東京・吉祥寺に「夏葉社(なつはしゃ)」という小さな出版社がある。編集経験ゼロで出版社を設立し、編集、営業、事務などをたった1人でしているのが著者だ。自らの歩みを振り返りながら、「仕事とは何か」をつづった。

 創業して10年。庄野潤三の小説選集など復刊を含めて35点の本を出してきた。「何十年先も残るもの」を意識し、装丁の美しさも大切にしてきた。キャッチーな言葉を並べ、発売から数カ月を勝負とする本とは一線を画する。理想形は『アンネの日記』だという。「屋根裏部屋で書いた彼女のような小さな声を拾い、時代を超えて届けられることが、本の元来の役割だと思う」

 一人の誰かに手紙を書くように本をつくる。知り合いの書店員、読者の顔や趣味嗜好(しこう)を想像する。基本的に初版は2500部と多くなく、巨利は生めない。子育てもあり1日約5時間労働。それでも、家族4人で暮らせている。「経営のノウハウはない」とも言う。なぜこのような働き方で生活できるのかは、本書に譲り、ここではその志を紹介する。
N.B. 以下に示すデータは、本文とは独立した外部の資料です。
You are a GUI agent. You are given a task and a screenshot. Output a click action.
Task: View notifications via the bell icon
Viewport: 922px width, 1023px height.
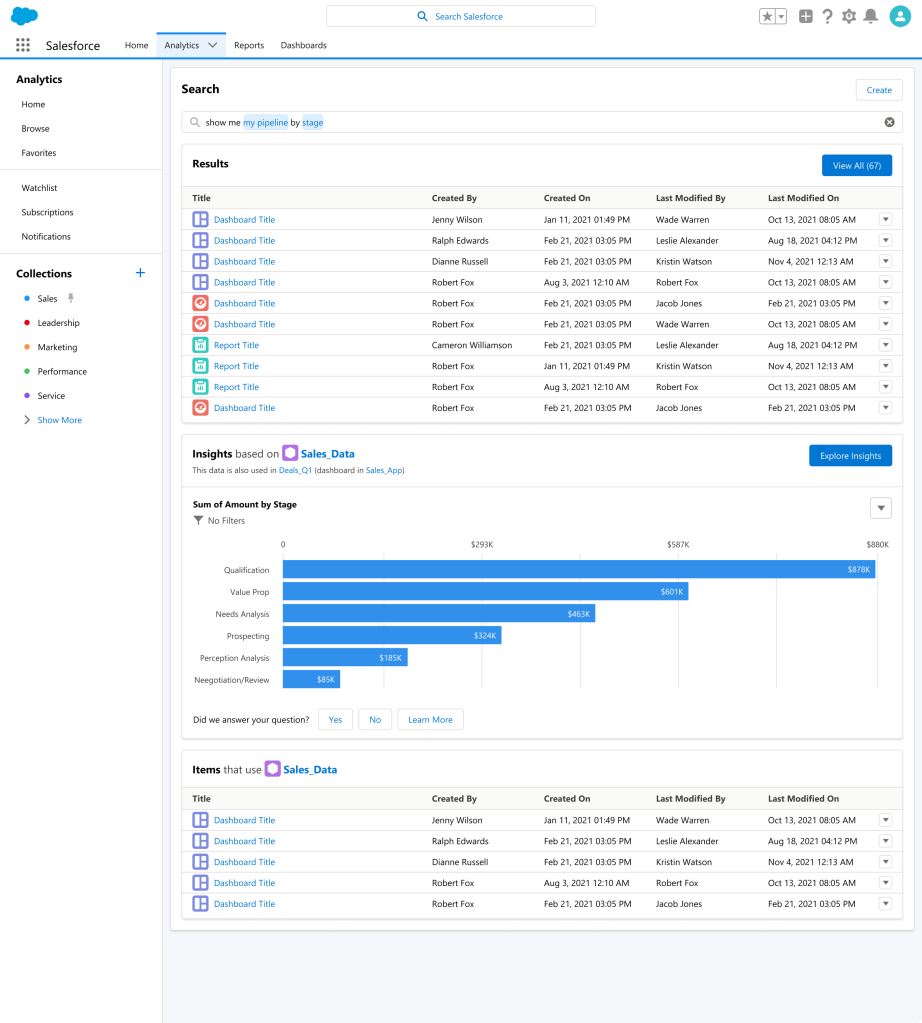click(870, 16)
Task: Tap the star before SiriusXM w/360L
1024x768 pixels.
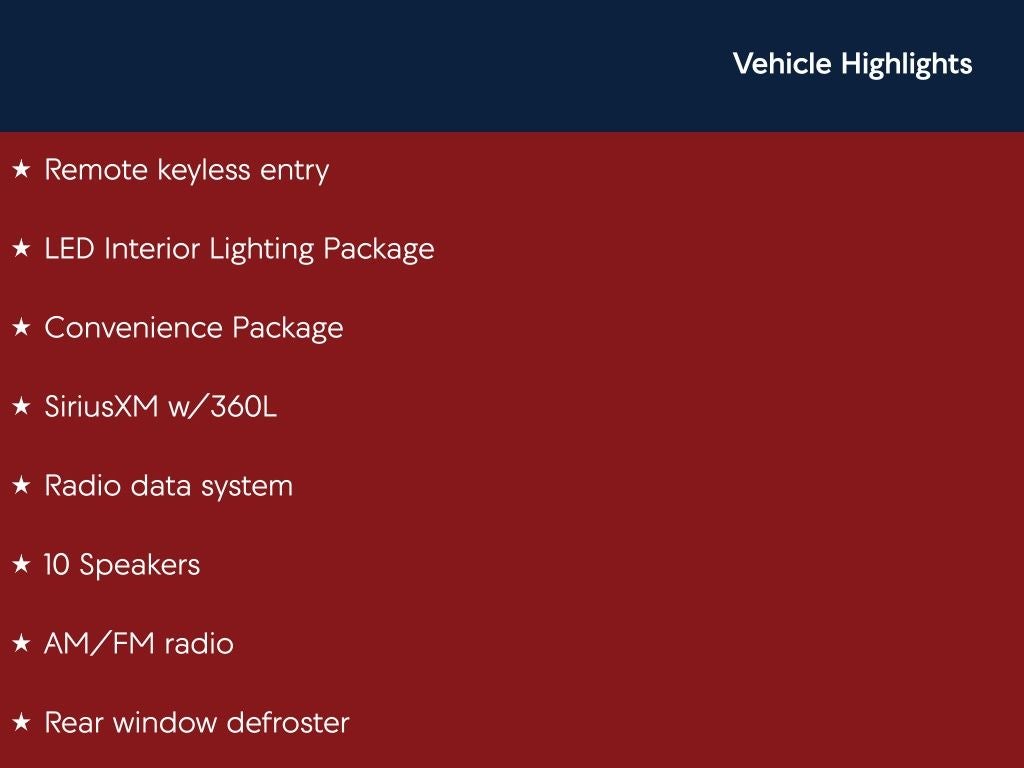Action: coord(21,408)
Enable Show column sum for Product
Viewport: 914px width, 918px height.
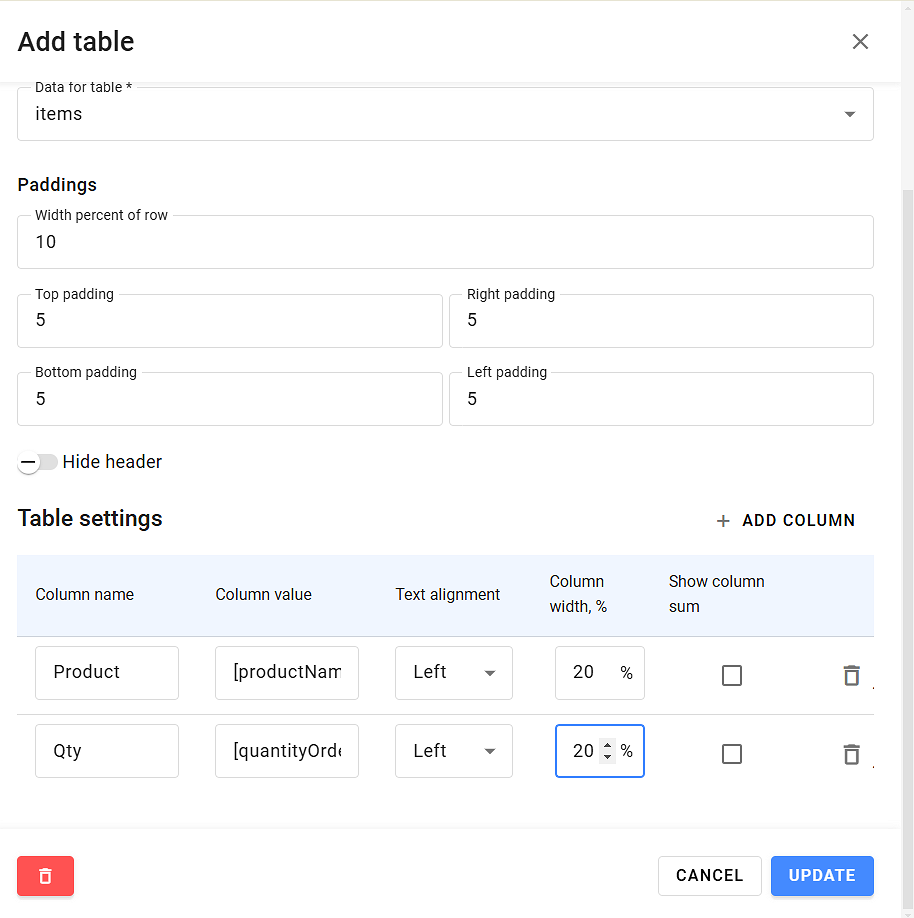click(732, 676)
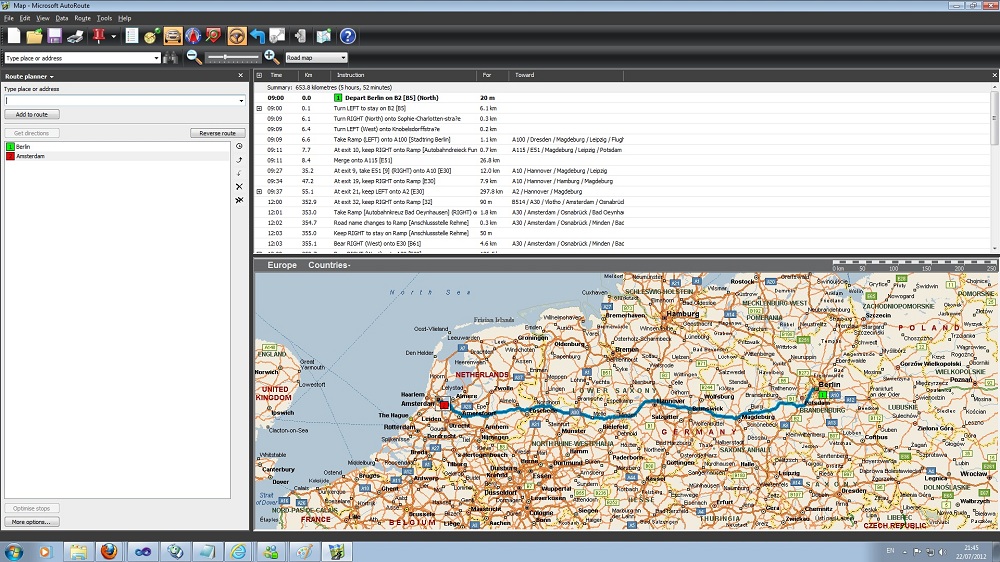Click the blue undo arrow icon
Screen dimensions: 1000x562
point(258,36)
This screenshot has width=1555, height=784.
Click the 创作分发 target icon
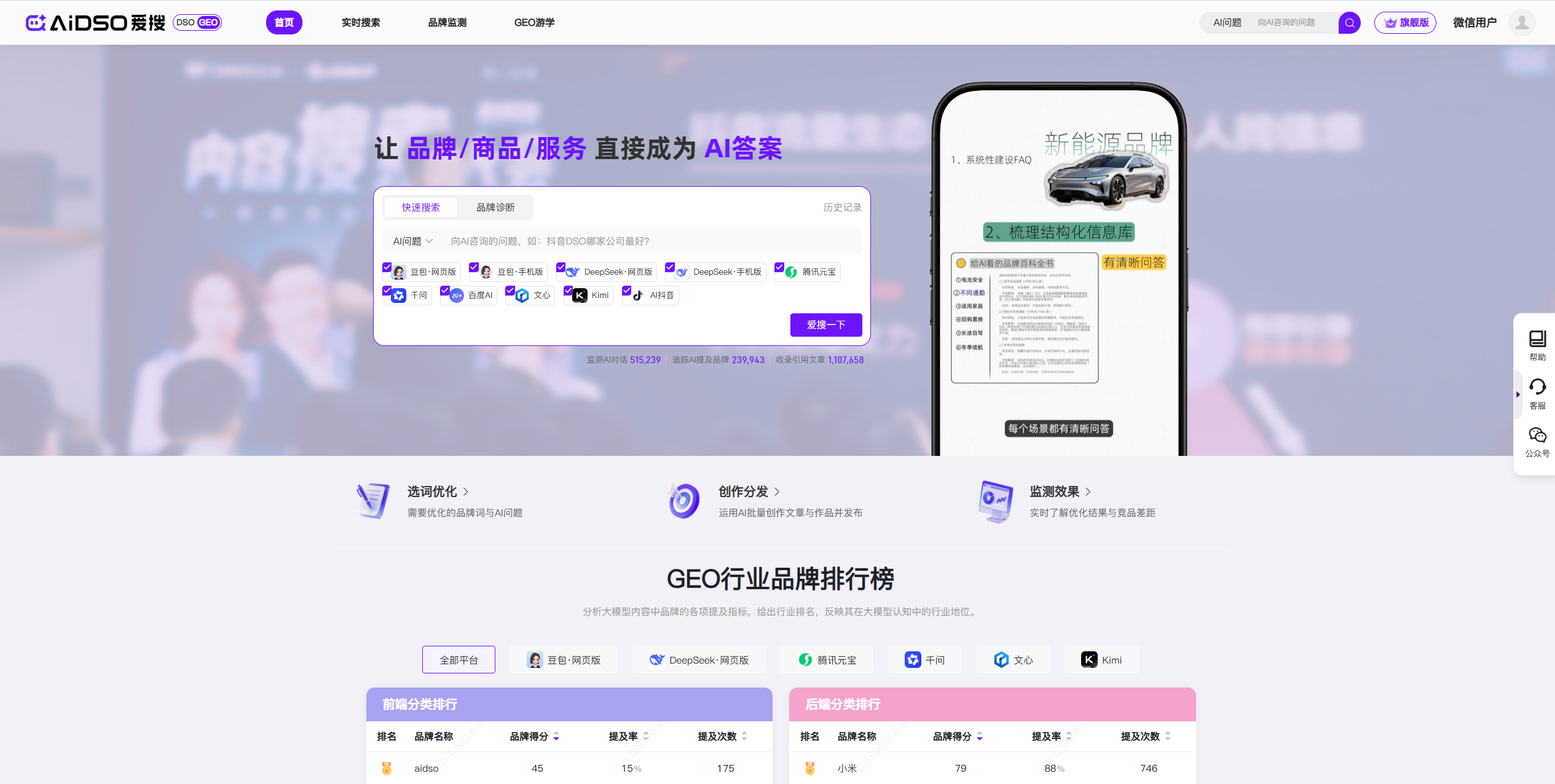tap(684, 500)
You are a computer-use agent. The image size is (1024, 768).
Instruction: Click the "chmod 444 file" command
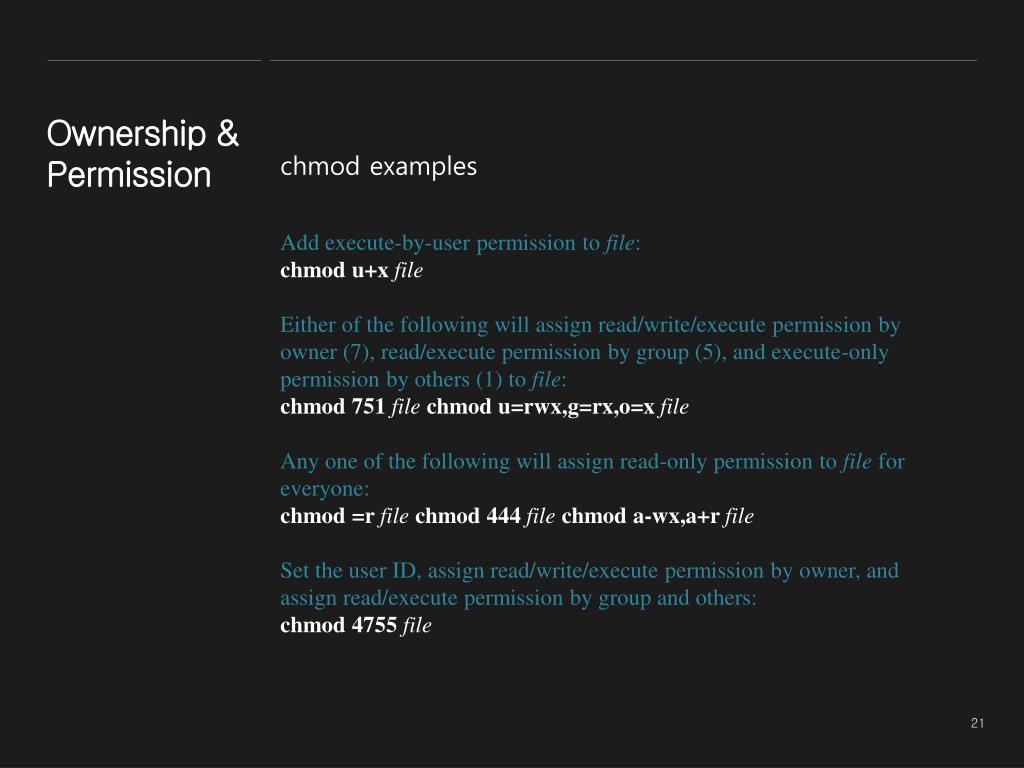485,517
 作家志望で、27歳までフリーターだった。いくつかの会社に勤めたが続かず、転職活動は50社連続で不採用。31歳の時、親友だった1歳上のいとこが急死した。失意の中で出会ったのが、英国の神学者の詩だ。死の別れがあってもこれまでの関係はなくならない、と勇気づける一編の詩を本にして、叔父と叔母に贈ろうと夏葉社を創業した。『さよならのあとで』と題して刊行した。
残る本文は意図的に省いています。